(Items from a dataset)
***

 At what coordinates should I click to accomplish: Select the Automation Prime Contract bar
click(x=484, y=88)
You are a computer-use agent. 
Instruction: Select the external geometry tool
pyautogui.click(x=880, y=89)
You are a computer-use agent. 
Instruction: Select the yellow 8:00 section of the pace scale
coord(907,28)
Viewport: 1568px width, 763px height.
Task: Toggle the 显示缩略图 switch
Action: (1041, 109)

***

Copy out every line of the listing word for word, keeping them in the same order.

THE RESULT:
 At what coordinates should I click to accomplish: Select the Automation Prime Contract bar
click(x=484, y=88)
You are a computer-use agent. 
Instruction: Select the external geometry tool
pyautogui.click(x=880, y=89)
You are a computer-use agent. 
Instruction: Select the yellow 8:00 section of the pace scale
coord(907,28)
Viewport: 1568px width, 763px height.
Task: Toggle the 显示缩略图 switch
Action: (1041, 109)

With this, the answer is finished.